Do you really need another index?
Posted by anotherdavewebster on August 19, 2013
I was recently asked to take a look at a problem with a nightly batch job which deletes historical data from some transaction tables. The requirement is as follows:
- I would like to retain three years of data in my transaction table.
- Each night, I’d like to delete data older than 3 years which means, providing my nightly job doesn’t fail, I’ll be deleting one day of data.
- One day of data is around two million rows and everyone would feel more comfortable if we deleted that data in chunks rather than all two million rows in a single transaction.
- I don’t have partitioning and/or it’s not appropriate to partition the data.

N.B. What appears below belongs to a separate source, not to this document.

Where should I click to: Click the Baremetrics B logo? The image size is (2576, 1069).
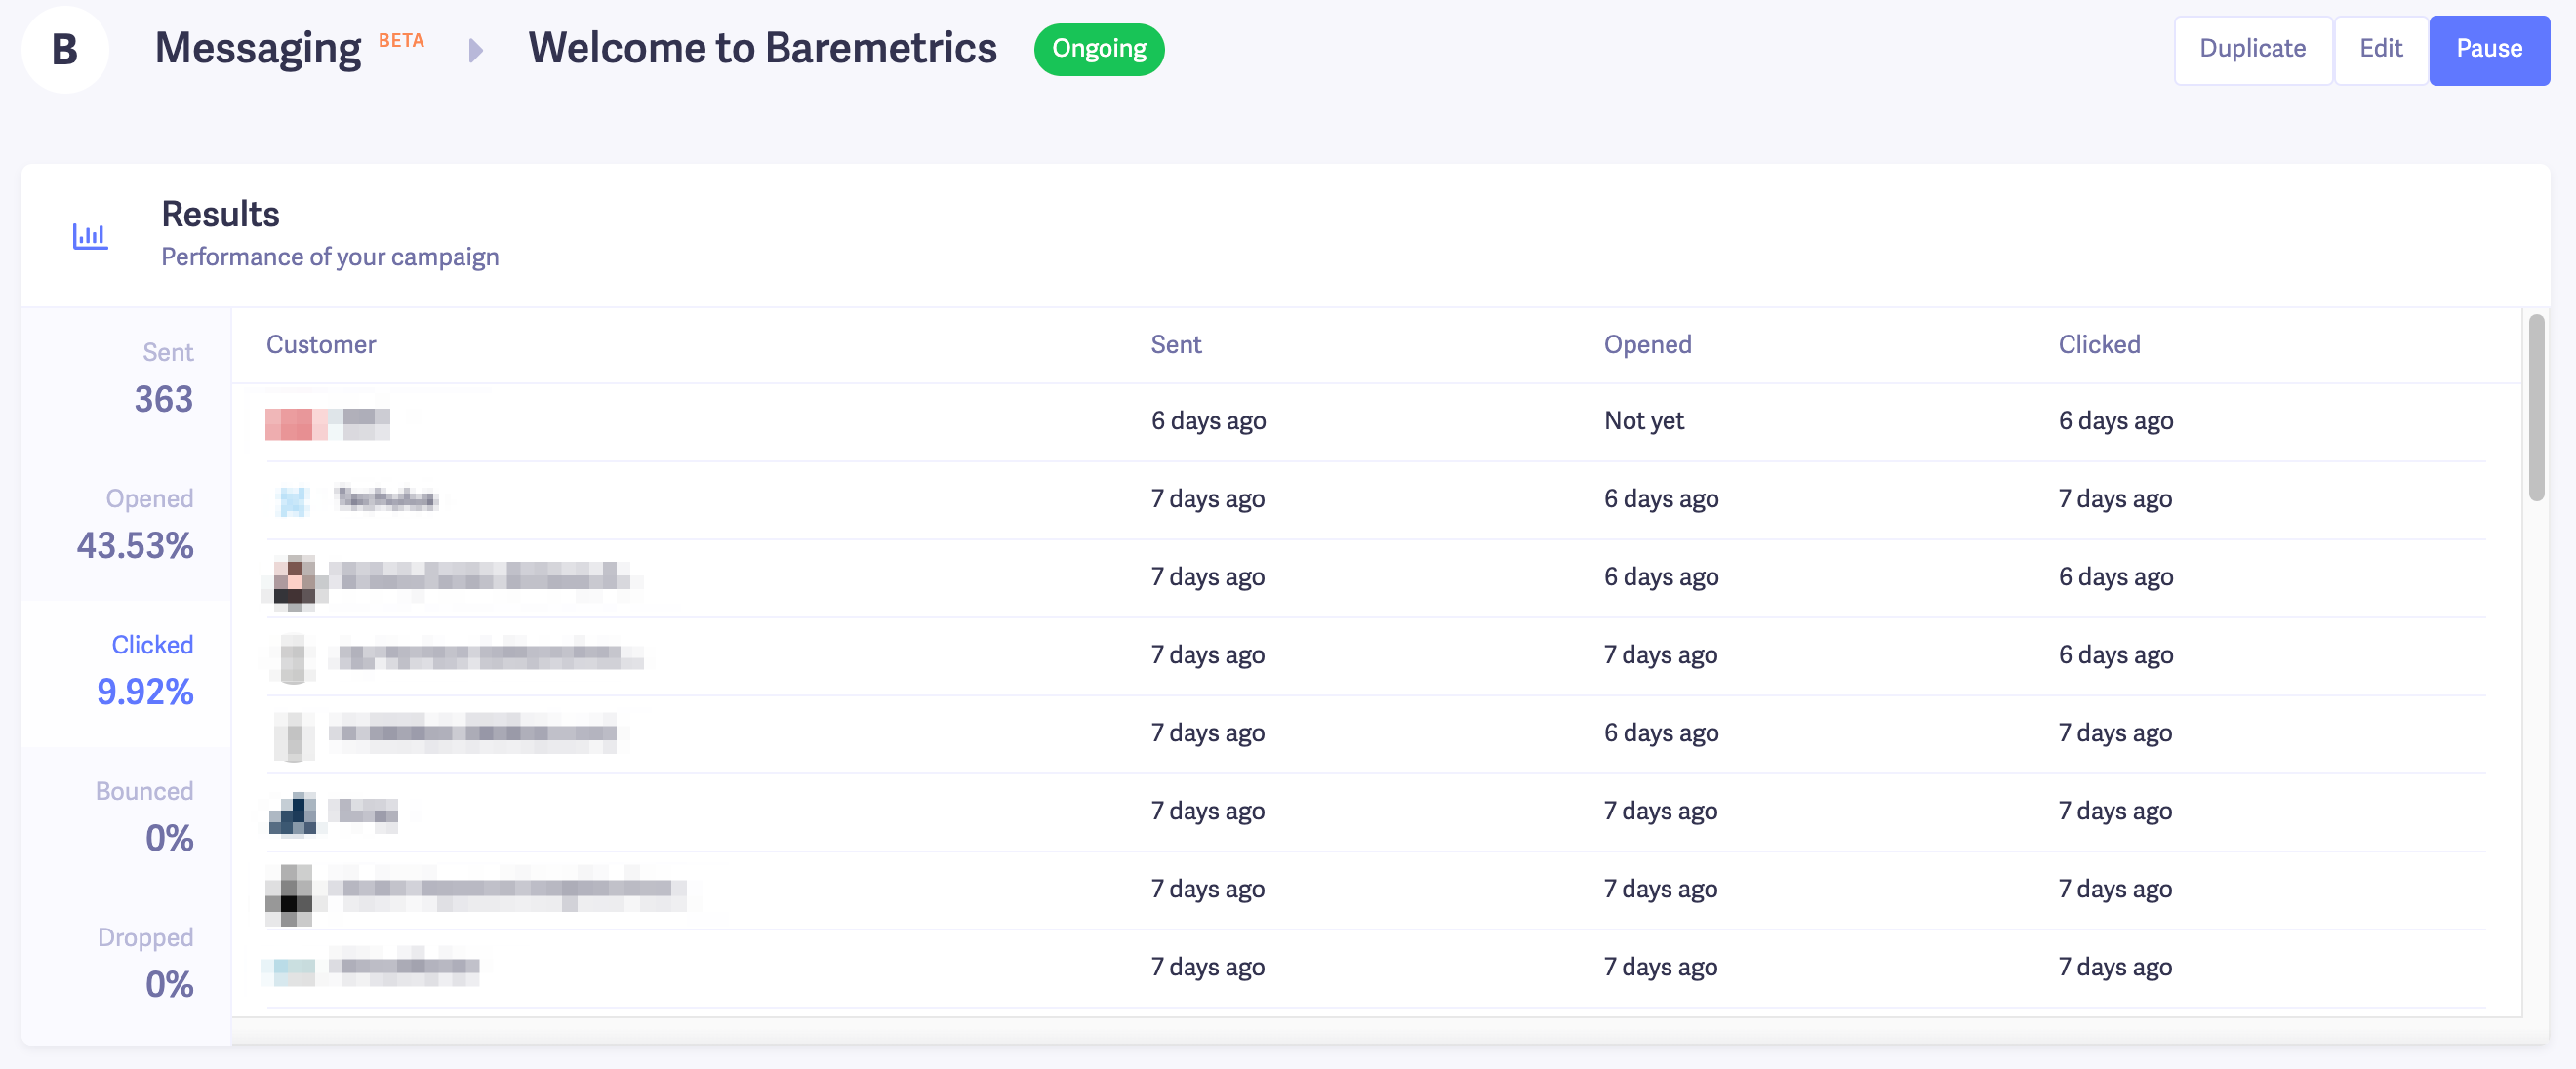point(64,49)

- I don’t have an index on transaction_date (the column used to determine the “age” of the data).
The general approach that had been taken was along the lines of:
DELETE FROM my_table WHERE transaction_date < trunc( add_months( sysdate, -36 ) ) AND rownum < 10000;
They would run this in a loop, committing after each delete until no rows were deleted.
I’m sure you can see the problem: with no index on transaction_date, we full scan the table around 2m/10k times. Even if we were happy with a single 2m row delete we’d still be taking a very long time to find the data to be deleted and poor old read consistency would be working it’s little socks off for the OLTP application reading and writing to this table.
The developers wanted to add an index in transaction_date. There’s a lot of sense in this: it would allow me to very efficiently find each batch of 10k rows I wanted to delete. The trouble is that I hate adding indexes, especially to big tables like this and even more so when they are there for a single process. Do I really need that extra index?
Not surprisingly, I had another suggestion (else what would be the point of this blog item?). There are other indexes already present on the table. There is one on account_id and one on transaction_id. You probably have a pretty good idea what these columns are and it’s the second one, the Primary Key that we’re interested in. As is fairly common, this is a number generated from a sequence at the time of insert. You may well see where I’m going here but, if not, then please read on.
Because the transaction_id is sourced from a sequence then it will increase in a generally contiguous manner*. The order of the rows sorted by transaction_id will be similar (although not exactly the same) to the order of the rows sorted by transaction_date. Although the transaction_id index can’t exactly identify the rows with the transaction_date I want, it can get me very close. So I rewrite the delete statement as follows:
WHERE transaction_id < ( SELECT min( transaction_id) + 20000
FROM my_table )
AND transaction_date < trunc( add_months( sysdate, -36 ) )
AND rownum < 10000;
So I can using the PK index to read the first 20k rows from the table, via the index. Obviously this 20k can be played with a little bit depending on how contiguous the PK values are and also how much the order of transaction_id can deviate from the order of transaction_date. As before, this statement should be run until no rows have been deleted.
Obviously there are cases where we can’t use this approach and we may well need to code some additional logic to cope with large gaps in sequence numbers but, in the case I was trying to solve, we avoided creating another index.
* This sequence does not CYCLE. If it did then it’s time to go back to the drawing board. We’re also running on a single instance DB so we don’t have to contend with multiple RAC nodes having multiple caches of the sequence values.